In terms of messaging, it is more complex. We just moved over to Iterable as our new messaging platform. I'm really excited to extensively AB test everything. I don't want to send an email, a push notification, or an in-app message without having at least one variant tested against it.
And at least once a month, I will send a completely new type of touchpoint for the user that I think is going to be high value.
If you listen to your users, they will tell you what you need to do to retain them.
How have you guys approached email marketing?
One campaign is to get people back who have churned.
The second is to get people who entered their email address but never started a trial to come back and actually start a trial.
And the last one is to send large company updates, any big product changes, or send a weekly newsletter.
The next iteration is driving product-led initiatives through email.
We ask users during the on-boarding flow why they signed up.
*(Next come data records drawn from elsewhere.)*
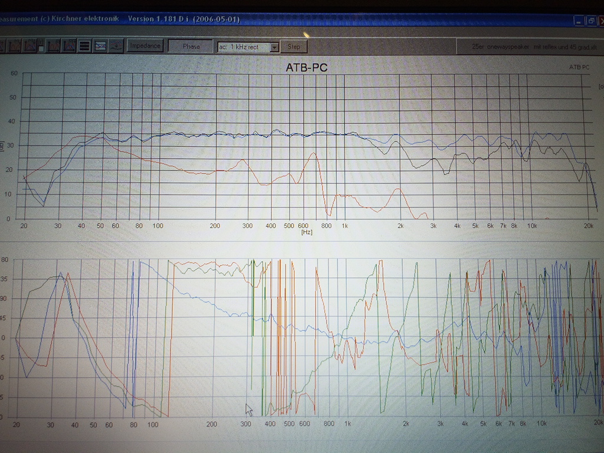Toggle the Phase measurement button
This screenshot has width=604, height=453.
pyautogui.click(x=191, y=46)
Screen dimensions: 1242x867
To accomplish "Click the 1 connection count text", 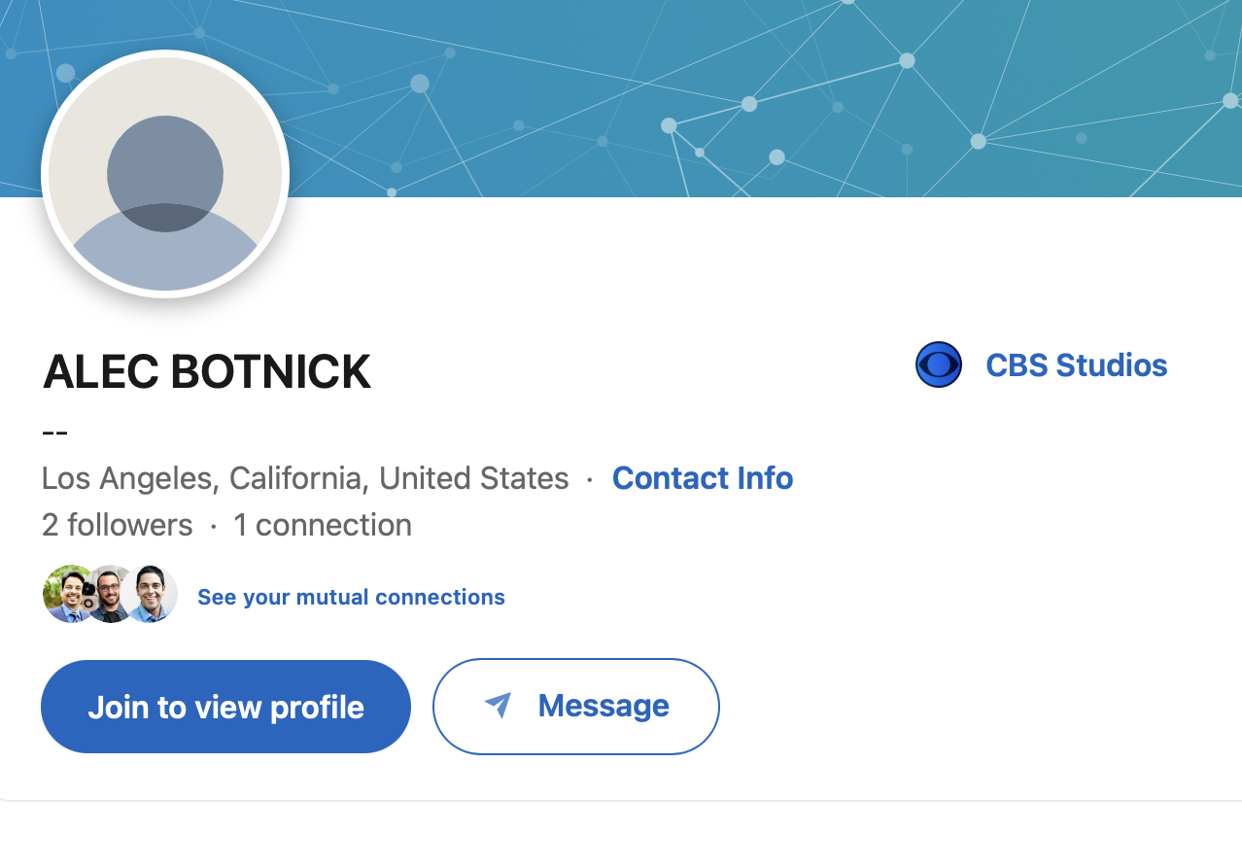I will pos(323,525).
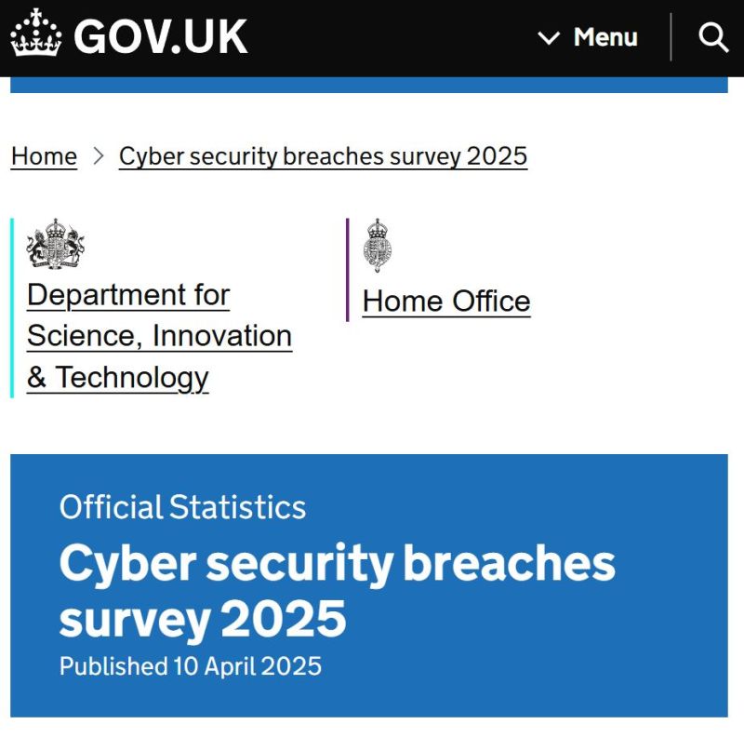Open search with the magnifier icon
The image size is (744, 751).
[713, 37]
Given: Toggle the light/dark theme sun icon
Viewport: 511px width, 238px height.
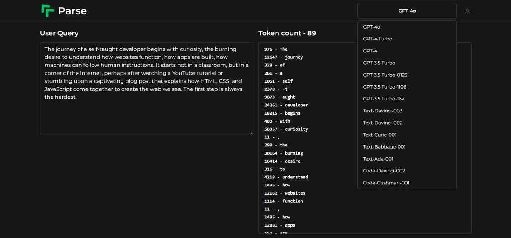Looking at the screenshot, I should tap(468, 11).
We then can use this data to tailor our email campaigns based on the user’s goals.
How are you decreasing your churn rate?
When companies think about churn, they think about how do we bring users back?
It’s better to understand why they left.
Using email, I want to get a better understanding of why every single user left. Was it a crash issue, pricing or the instructors? Then tailor the emails on their specific reason to get them to come back.
This is much more impactful than using a banner ad that says “come back and try STUDIO again.”